What Enterprise Data Center Managers Can Learn from Web Giants

This month, we focus on the open source data center. From innovation at every physical layer of the data center coming out of Facebook’s Open Compute Project to the revolution in the way developers treat IT infrastructure that’s being driven by application containers, open source is changing the data center throughout the entire stack. This March, we zero in on some of those changes to get a better understanding of the pervasive open source data center.

Here’s part two of our interview with Amir Michael, who spent most of the last decade designing servers for some of the world’s biggest data centers, first at Google and then at Facebook. He was one of the founders of the Open Compute Project, the Facebook-led open source hardware and data center design community.

Today, Michael is a co-founder and CEO of Coolan, a startup that aims to help data center operators make more informed decisions about buying hardware and make their data centers more efficient and resilient using Big Data analytics.

Read the first part of our interview with Amir Michael here.
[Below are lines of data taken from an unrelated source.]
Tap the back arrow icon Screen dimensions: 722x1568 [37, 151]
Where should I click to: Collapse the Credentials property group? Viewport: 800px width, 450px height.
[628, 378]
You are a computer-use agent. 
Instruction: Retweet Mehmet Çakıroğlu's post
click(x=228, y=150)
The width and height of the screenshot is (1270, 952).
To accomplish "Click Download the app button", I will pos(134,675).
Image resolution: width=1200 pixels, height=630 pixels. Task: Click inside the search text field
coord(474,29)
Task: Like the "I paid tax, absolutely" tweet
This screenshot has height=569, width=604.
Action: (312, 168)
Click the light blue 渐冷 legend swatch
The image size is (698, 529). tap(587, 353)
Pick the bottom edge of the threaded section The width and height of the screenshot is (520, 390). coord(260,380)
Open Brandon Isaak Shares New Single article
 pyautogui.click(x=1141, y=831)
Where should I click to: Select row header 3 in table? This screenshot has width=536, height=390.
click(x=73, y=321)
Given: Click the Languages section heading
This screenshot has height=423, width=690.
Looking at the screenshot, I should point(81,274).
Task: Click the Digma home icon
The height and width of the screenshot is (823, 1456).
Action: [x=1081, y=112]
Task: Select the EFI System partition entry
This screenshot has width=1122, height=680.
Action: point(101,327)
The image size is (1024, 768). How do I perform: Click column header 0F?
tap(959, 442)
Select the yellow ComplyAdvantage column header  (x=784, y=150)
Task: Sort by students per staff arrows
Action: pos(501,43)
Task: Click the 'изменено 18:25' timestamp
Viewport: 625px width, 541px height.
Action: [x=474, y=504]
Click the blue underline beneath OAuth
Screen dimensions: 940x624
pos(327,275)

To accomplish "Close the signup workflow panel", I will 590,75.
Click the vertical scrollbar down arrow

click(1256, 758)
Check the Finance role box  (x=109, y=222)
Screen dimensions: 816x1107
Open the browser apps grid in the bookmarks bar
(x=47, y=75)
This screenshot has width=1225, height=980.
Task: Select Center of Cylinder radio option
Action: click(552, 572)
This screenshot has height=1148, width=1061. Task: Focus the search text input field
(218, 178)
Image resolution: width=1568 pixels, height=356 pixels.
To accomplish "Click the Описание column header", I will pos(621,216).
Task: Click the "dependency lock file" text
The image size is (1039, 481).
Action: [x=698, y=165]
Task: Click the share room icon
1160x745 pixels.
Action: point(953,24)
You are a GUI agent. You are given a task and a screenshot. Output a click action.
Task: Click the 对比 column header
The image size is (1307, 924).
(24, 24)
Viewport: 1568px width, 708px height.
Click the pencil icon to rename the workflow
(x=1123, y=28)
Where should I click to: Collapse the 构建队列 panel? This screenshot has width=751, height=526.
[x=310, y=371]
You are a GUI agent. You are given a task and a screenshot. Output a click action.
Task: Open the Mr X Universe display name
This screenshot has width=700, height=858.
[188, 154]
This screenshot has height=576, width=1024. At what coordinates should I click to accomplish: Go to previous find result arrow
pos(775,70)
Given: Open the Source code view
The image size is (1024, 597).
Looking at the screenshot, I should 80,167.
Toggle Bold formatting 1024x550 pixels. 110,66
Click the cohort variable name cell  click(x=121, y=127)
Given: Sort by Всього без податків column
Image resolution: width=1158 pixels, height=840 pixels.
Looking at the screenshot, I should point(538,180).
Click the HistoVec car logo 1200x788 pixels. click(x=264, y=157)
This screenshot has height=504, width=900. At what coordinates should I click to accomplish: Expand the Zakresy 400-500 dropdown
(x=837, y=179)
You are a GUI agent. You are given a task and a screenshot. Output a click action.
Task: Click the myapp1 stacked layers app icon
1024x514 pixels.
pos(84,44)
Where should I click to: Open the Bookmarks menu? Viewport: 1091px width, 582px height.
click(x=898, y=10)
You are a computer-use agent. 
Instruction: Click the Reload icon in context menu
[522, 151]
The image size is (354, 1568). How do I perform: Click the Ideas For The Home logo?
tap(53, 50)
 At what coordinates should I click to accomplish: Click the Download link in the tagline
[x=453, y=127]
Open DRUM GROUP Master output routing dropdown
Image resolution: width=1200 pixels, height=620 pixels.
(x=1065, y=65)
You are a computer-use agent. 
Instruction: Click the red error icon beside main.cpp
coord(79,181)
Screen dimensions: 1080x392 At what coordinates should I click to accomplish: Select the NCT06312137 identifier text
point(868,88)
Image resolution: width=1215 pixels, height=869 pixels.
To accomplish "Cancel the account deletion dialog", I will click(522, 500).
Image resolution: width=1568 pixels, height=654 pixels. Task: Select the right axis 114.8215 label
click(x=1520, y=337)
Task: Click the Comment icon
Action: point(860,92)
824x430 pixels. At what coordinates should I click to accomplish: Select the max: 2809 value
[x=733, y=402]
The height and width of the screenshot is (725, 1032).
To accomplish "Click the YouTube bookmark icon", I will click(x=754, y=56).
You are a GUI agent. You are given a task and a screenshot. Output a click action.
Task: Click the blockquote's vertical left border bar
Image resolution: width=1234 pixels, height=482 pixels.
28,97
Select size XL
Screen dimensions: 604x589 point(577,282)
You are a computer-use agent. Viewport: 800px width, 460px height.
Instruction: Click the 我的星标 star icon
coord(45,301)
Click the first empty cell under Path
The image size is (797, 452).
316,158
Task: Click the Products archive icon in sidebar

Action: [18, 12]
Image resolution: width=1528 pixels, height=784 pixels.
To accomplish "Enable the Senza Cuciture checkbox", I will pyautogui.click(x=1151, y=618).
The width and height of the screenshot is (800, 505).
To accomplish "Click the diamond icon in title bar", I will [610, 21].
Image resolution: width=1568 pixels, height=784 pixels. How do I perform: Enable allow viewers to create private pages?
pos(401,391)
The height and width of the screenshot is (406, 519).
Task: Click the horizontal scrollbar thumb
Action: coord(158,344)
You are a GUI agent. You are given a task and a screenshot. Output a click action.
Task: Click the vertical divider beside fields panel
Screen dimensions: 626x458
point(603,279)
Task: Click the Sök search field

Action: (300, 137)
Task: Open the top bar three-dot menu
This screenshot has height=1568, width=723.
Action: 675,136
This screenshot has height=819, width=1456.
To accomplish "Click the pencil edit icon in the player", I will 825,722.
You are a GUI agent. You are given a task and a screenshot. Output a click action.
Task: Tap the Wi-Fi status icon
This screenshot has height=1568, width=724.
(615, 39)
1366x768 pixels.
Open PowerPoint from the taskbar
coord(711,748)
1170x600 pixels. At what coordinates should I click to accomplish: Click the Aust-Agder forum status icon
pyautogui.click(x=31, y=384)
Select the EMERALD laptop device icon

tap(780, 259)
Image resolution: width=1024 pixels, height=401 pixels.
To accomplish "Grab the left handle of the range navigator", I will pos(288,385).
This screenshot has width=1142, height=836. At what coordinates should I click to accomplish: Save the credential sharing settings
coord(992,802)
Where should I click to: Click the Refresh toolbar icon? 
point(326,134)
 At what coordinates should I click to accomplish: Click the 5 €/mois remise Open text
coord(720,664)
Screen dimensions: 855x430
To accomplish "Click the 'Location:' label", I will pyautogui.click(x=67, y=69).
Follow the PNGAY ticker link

Data Center Knowledge: How did the idea to start Coolan come about?

Amir Michael: My team built large volumes of servers while at Facebook, hundreds of thousands of them. As we built them, we put them in the data center and then turned around and started working on the next generation of design and didn’t really look back to see how decisions we made during the design actually panned out operationally.

We made a decision to buy premium memory and paid more for that because we thought it wouldn’t fail. We made certain design decisions that we thought would make the system more or less reliable at a cost trade-off, but never actually went back and measured that.

And we’re always making decisions around what kinds of components or system to buy and trying to decide if we pay more for an enterprise type of component, or maybe we can do with a consumer type of component. New technology, especially new technology entering the data center, doesn’t have good information around reliability. You don’t have a track record around that.

When I was at Facebook, I started to look back and say, “Hey, so what were the operational costs of all these decisions we made?” And we didn’t have a lot of data. I started talking to peers in the industry and said, “Let’s compare notes. What does your failure rate look like compared to mine?” And there wasn’t a lot of information there, and a lot of the people in this industry aren’t’ actually measuring that.

The idea for Coolan is to create a platform that makes it very easy for people to share data about their operation, about failure rates, about quality of components, about errors that they’re generating, about the environments that their servers are running in, both utilization and also the physical environment around them, and make that as easy as possible to do so people can have this rich data set that we collect for them and analyze.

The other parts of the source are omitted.